The script needs to find and read the html title tag, example:


and then simply save the file with the title text as the filename (with .html extension).

I have about 1200 documents to change…

Your help/advice would be sincerely appreciated!

And what would you do if two (or more) titles were alike? :slight_smile:

This little snippet needs to be prepended with a cd your working directory. You need to add a test for identical filenames before mvi’ng the file to the one with new name, after you have incremented a counter or such, so that it is given a truly unique filename, that is, if there where a collision.


set HTMLData to do shell script "curl http://macscripter.net" without altering line endings
set HTMLTitle to do shell script "sed -n 's/<title>\\(.*\\)<\\/title>/\\1/p' <<< " & quoted form of HTMLData

Hello.

I made this shell script for you. I have called mine renbytitle.
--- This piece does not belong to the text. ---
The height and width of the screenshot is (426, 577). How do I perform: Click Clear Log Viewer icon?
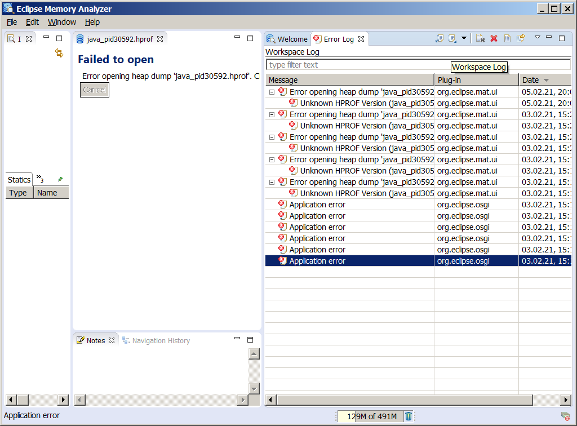tap(480, 38)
You may save it in the folder with the html as utf8 NO BOM, then open a terminal window for that folder, execute chmod u+x renbytitle, then enter ./renbytitle and hit return. (you may of course make a copy of your folder with files, and perform a dry run, so nothing gets broken.

@DJ Bazzie Wazzie: I take height for some old non xhtml 1.0 compliant html.
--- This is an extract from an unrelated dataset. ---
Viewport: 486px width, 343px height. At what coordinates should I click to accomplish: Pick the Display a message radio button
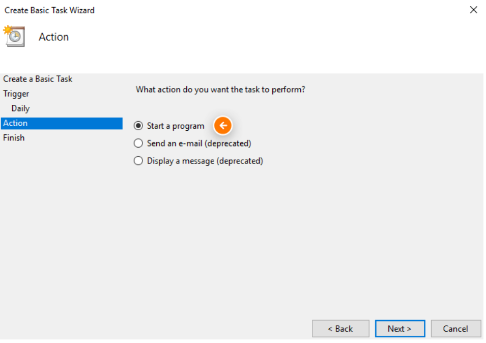click(x=138, y=161)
I love how this is an APPLESCRIPT forum … hahah.

set myFolder to quoted form of "/Users/John/Desktop/URLS"
set myFiles to every paragraph of (do shell script "find " & myFolder & " \\! -name \".*\" -type f")

repeat with aFile in myFiles
	set fileName to (do shell script "grep -io \\<title\\>[^\\<]* " & quoted form of aFile & " | sed 's/<title>//'") & ".html"
	tell application "System Events" to set file aFile's name to fileName
end repeat

You may also need to watch for characters which are illegal or discouraged in file names and for HTML circumlocutions, as in the title of this very thread.

Hello.

I realized I hadn’t posted the correct version, that is now corrected.

That is so true, I’ll be back in a bit with it.

I have updated it, to escape slashes, as those can be difficult at times, both in titles, and in filenames.
Not with Safari, but with wget they are a pain, but then you can force wget to use strictly unix filenames.

If there are any other characters that I should really remove, then please inform me. :slight_smile:

I settled for shell scripting, since it was 1200 documents. :stuck_out_tongue:

Thanks ALL for the code and discussion! Very much appreciated!

Let me also say… I’ll try the Applescript AND the shell script both (for learning). I had considered a perl script as I have done a bit of that in the past, but not much. I certainly didn’t expect that in this form! Again, thanks to all.